#### Problem details
Taking the line with "1304x692 pixels. Task: Select" as the first and the line with "Click the green" as the last, set down exactly every line in that range from the entries below, and no more.

******

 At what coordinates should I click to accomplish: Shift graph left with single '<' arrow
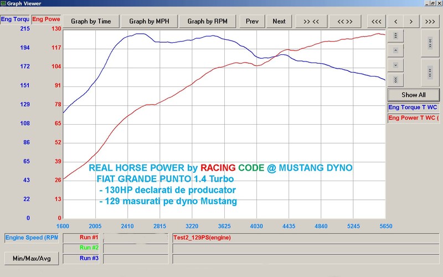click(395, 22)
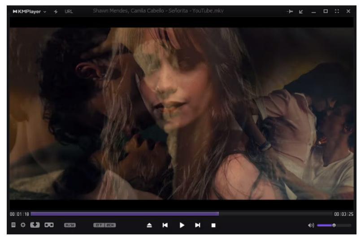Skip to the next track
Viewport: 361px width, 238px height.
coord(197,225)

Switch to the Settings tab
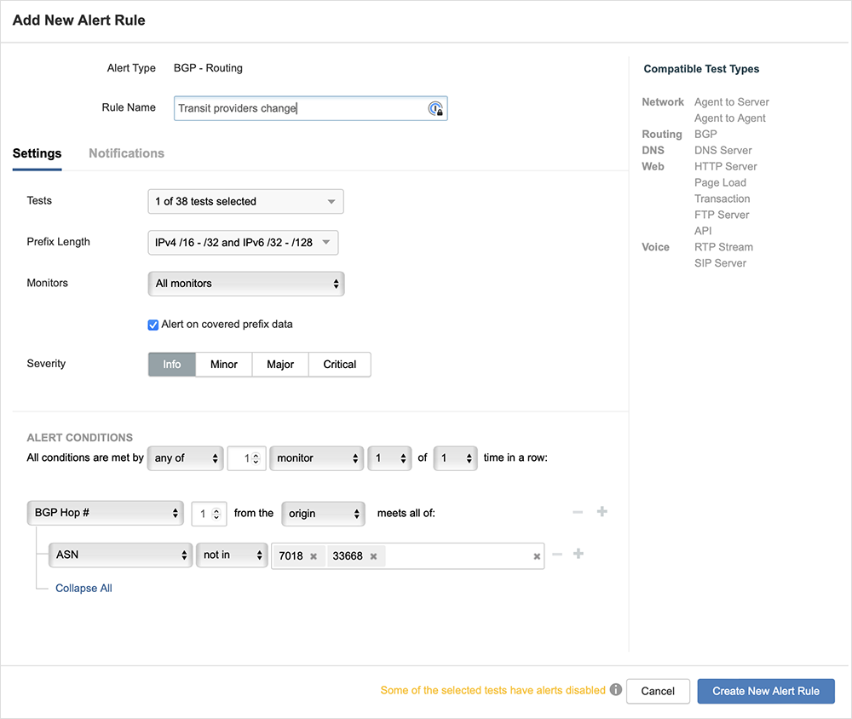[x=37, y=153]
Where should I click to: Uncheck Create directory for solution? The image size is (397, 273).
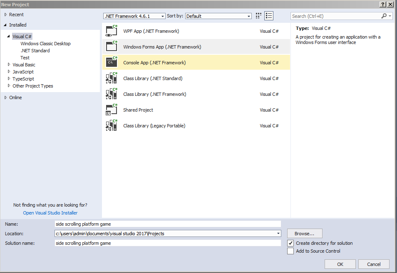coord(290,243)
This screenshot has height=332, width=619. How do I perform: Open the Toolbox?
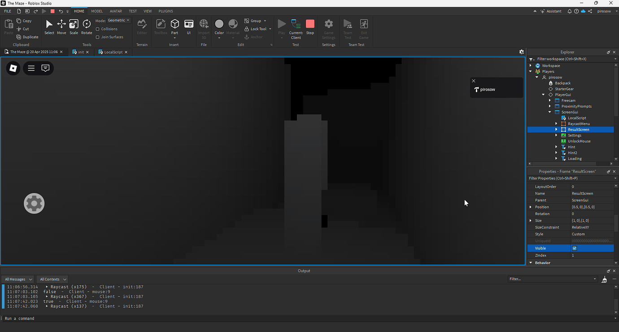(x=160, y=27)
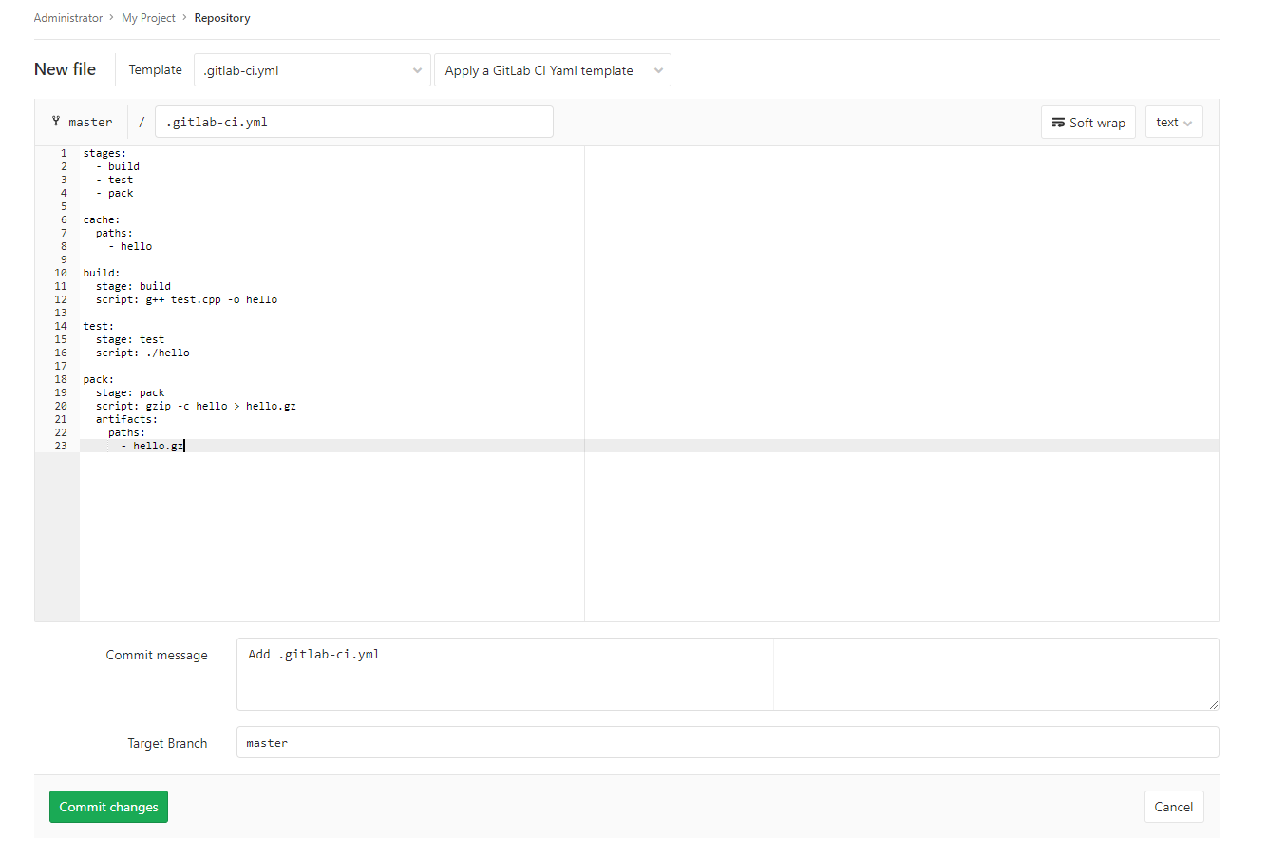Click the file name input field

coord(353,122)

******

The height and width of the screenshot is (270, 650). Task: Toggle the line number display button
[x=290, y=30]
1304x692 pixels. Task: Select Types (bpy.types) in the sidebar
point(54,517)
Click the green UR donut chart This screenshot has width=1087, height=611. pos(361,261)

******

#### Task output
1304x692 pixels. Task: Select Types (bpy.types) in the sidebar
point(54,517)
Click the green UR donut chart This screenshot has width=1087, height=611. pos(361,261)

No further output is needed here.